At 35 years old in 2011, Hise was the youngest Republican member of the North Carolina Senate.

Hise used his position as chairman of a committee on Medicaid to convinced the Senate to reject the portion of House Bill 998, "a bill to study rural healthcare needs", which would have implemented a study to explore expanding Medicaid in North Carolina under the Affordable Care Act.

On January 9, 2019, he succeeded Senator Louis Pate as the Deputy President Pro Tempore of the North Carolina Senate.

In 2021, he proposed anti-transgender legislation which would prohibit medical professionals from performing gender confirmation surgery on those under the age of 21. The legislation would also mandate that state employees inform parents when their children display "gender nonconformity."

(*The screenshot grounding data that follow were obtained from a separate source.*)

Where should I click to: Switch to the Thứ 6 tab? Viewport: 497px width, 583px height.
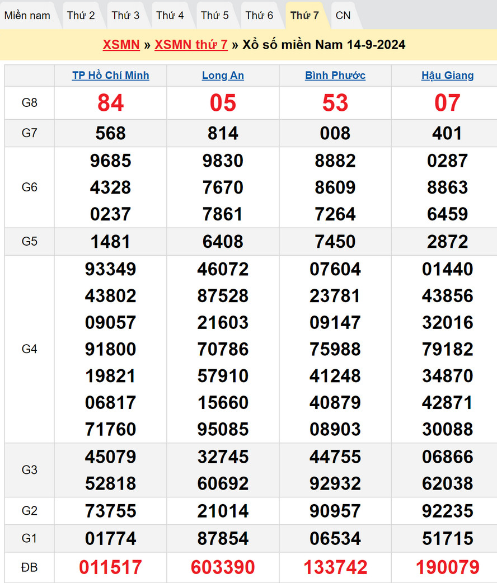click(260, 16)
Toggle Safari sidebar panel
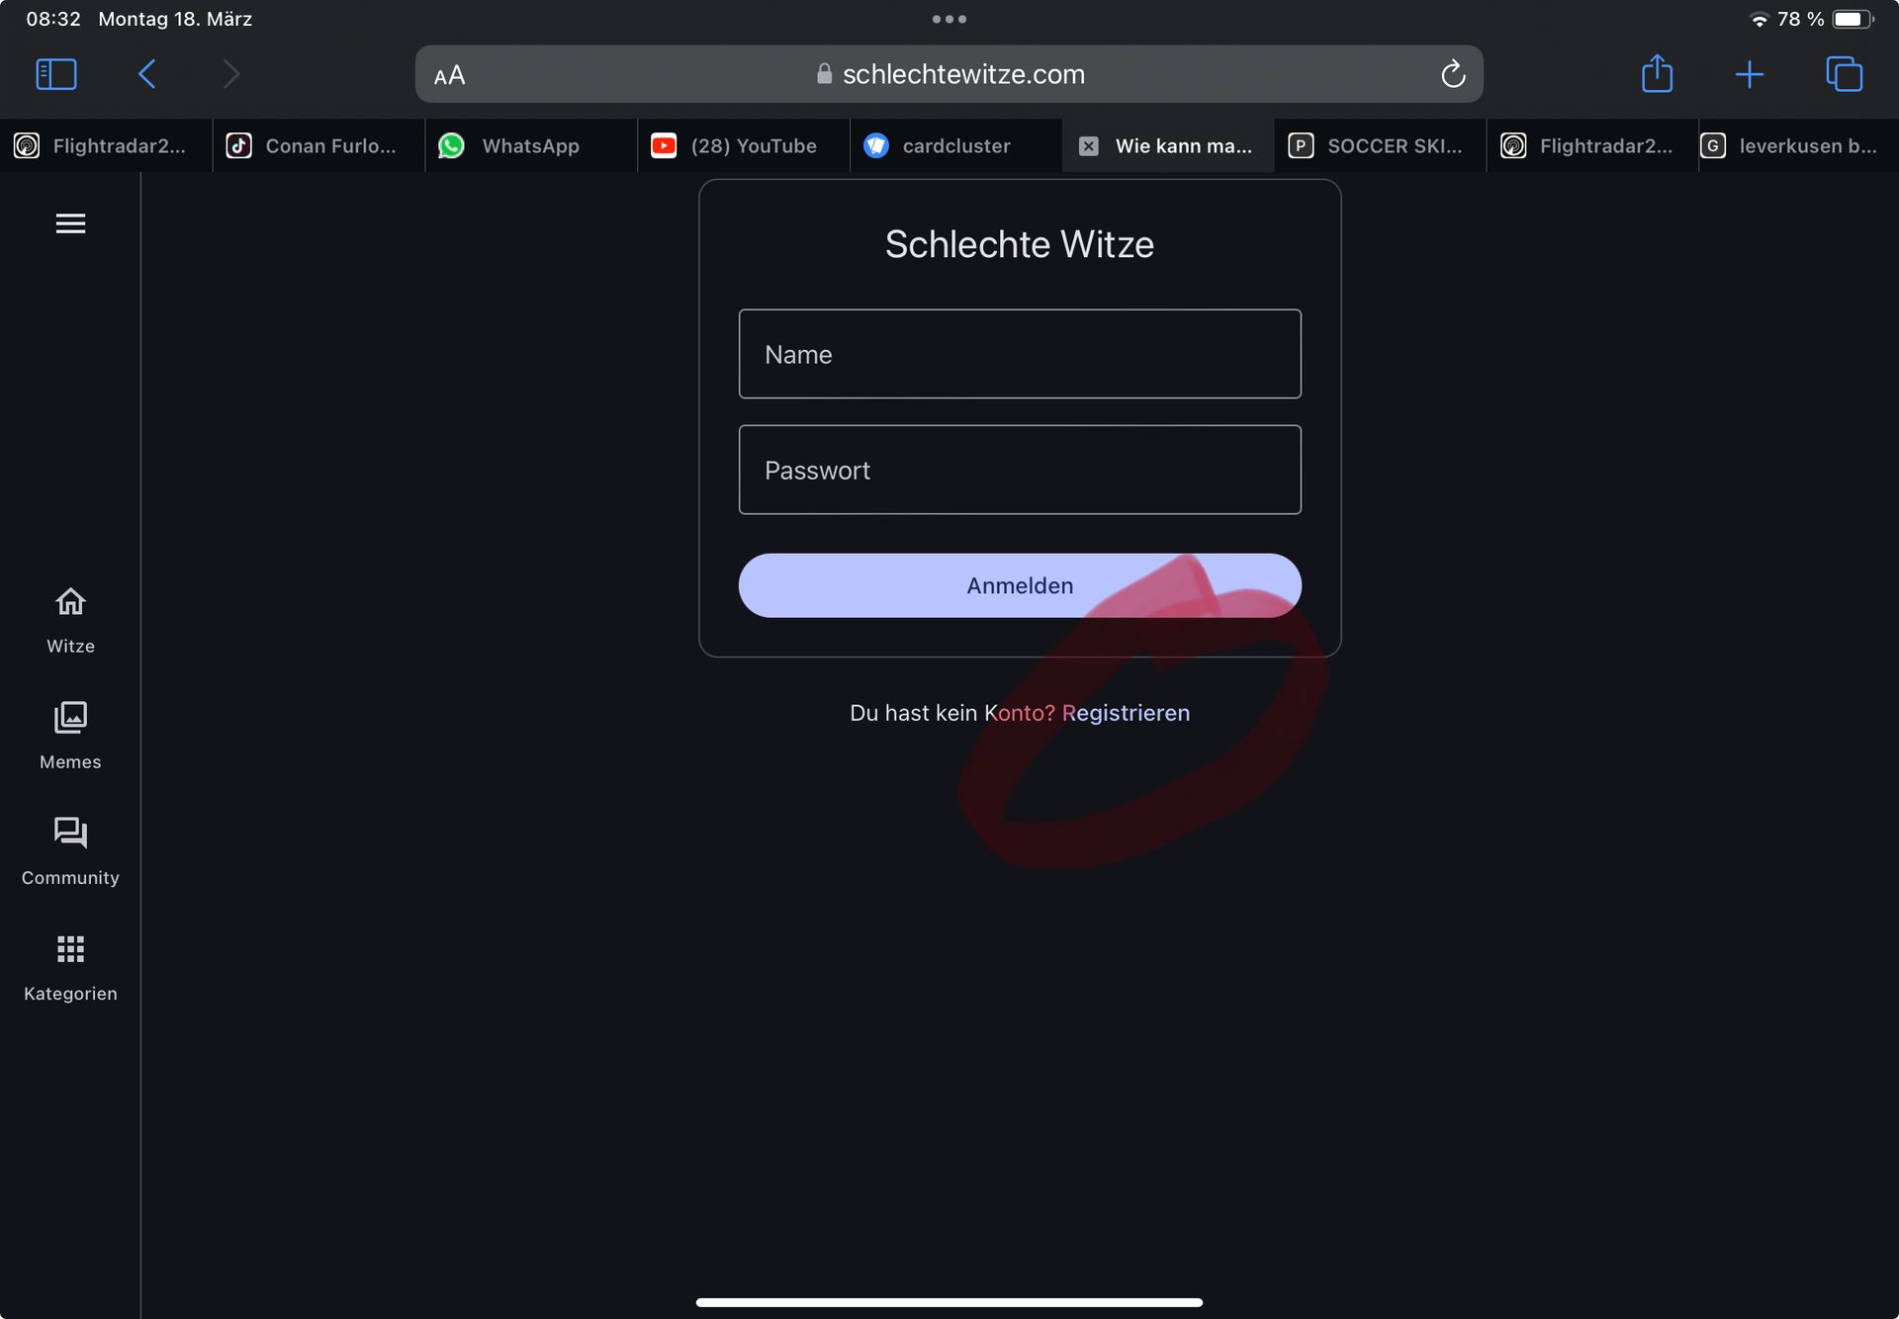Viewport: 1899px width, 1319px height. point(56,74)
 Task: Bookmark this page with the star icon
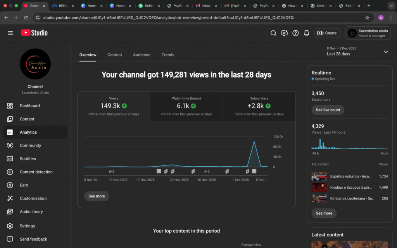tap(367, 17)
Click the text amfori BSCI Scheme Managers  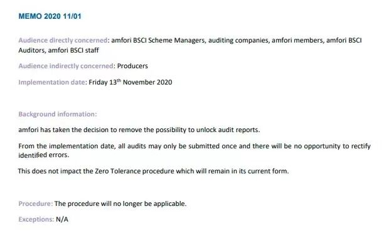point(158,40)
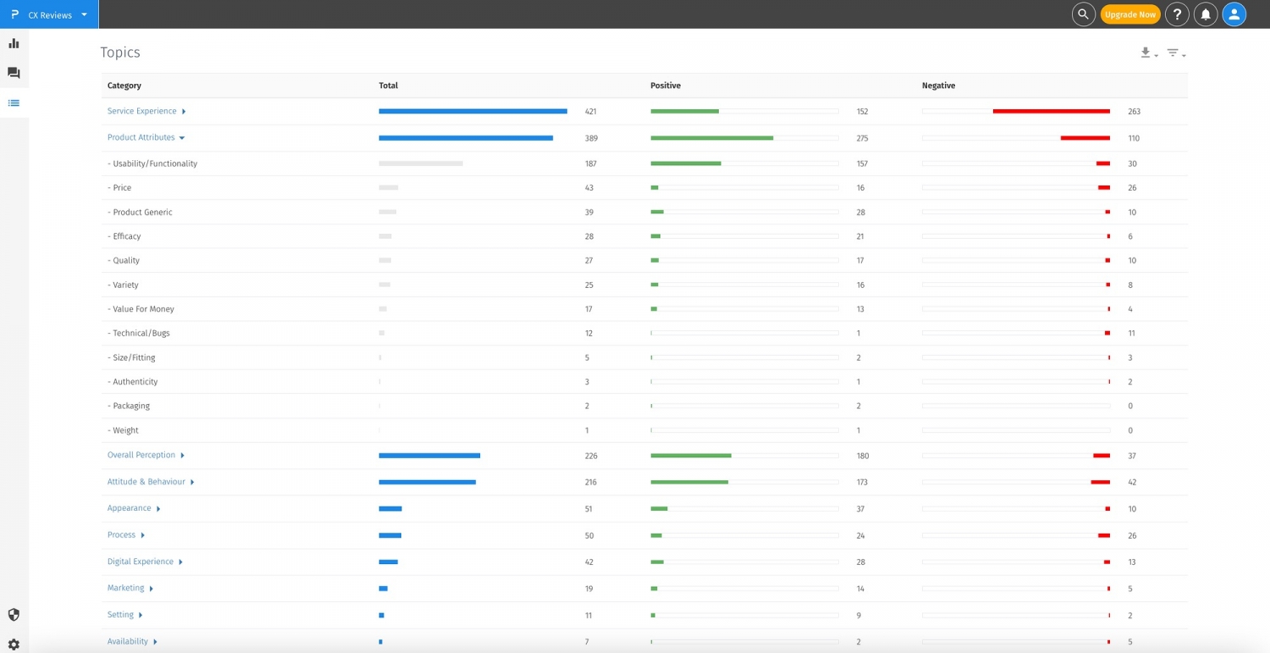Open the help question mark icon
The image size is (1270, 653).
pos(1177,14)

==Campaign finance investigation==

In 2017, a North Carolina activist filed two complaints with the North Carolina Board of Elections. The complaints accused Hise of allegedly committing a variety of campaign finance violations, including "allegedly paying himself more than $10,000 from his campaign fund."

At the time he was also the chairman of the Senate Select Committee on Elections. After the State Board of Elections began investigating the accusations that Hise had broken campaign finance laws, Ralph Hise introduced Senate Bill 68, which altered the power and structure of the Board of Elections that was investigating him. The bill consolidated the State Board of Elections and State Board of Ethics into one entity called the State Board of Elections and Ethics Enforcement whose Chair switches between the two dominant parties every year such that the Chair is a Republican every even numbered year. The law also required county boards of elections to switch Chairs in the same manner. Ralph Hise refused to recuse himself from the consideration of the Bill when called on to do so due to the ongoing investigation. Senate Bill 68 was passed into law, but it was appealed before the Supreme Court of North Carolina, which ruled on January 26, 2018 that the appointment provisions violated the state Constitution.

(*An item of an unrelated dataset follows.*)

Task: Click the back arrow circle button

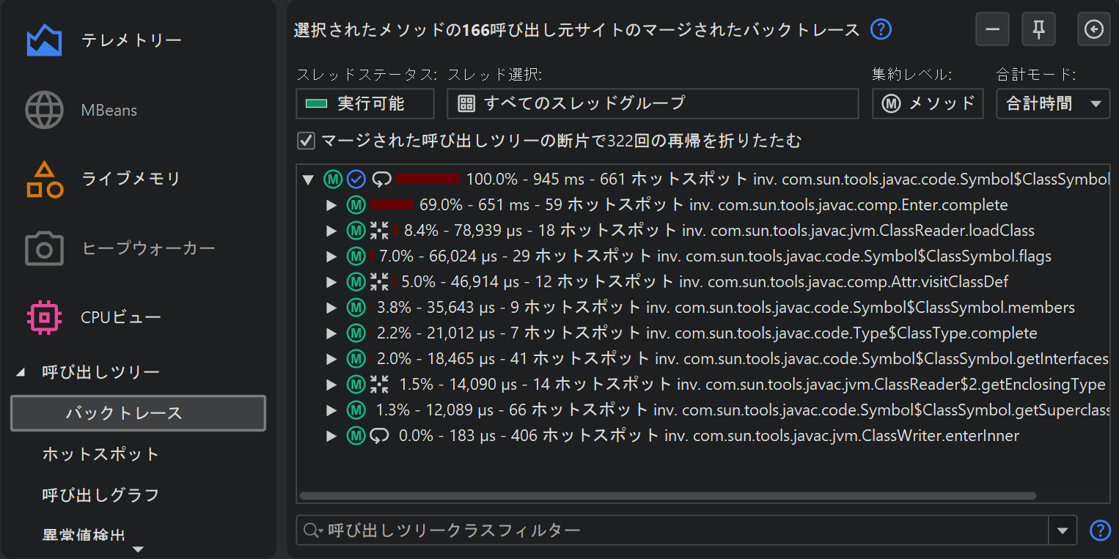Action: [x=1093, y=30]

In 2017, Hise "paid Parker Poe Adams and Bernstein law firm $7,700 in connection with a campaign finance audit by the state board of elections. Hise also paid his treasurer $9,000 for the audit."

As of 2018, the North Carolina Board of Elections and Ethics Enforcement had not commented on the matter.

Hise, along with State Representative Josh Dobson, was forced to forfeit money received from the Pfizer Inc. Political Action Committee, along with several other government officials in the largest campaign donation forfeitures in North Carolina history due to donations dated during the legislative session in 2017. Hise publicly stated afterwards, "I did not receive contributions during session. I was informed by the State Board of Elections, along with over 40 other legislators from both parties, that Pfizer cut the checks during a special session of the General Assembly. The date they were received by my campaign was a legal date. As requested, I returned the contributions to State Board of Elections."

==Personal life==
Hise lives in Spruce Pine with his wife, Linn, and their twin sons. The family attends the church of the Ark of WNC.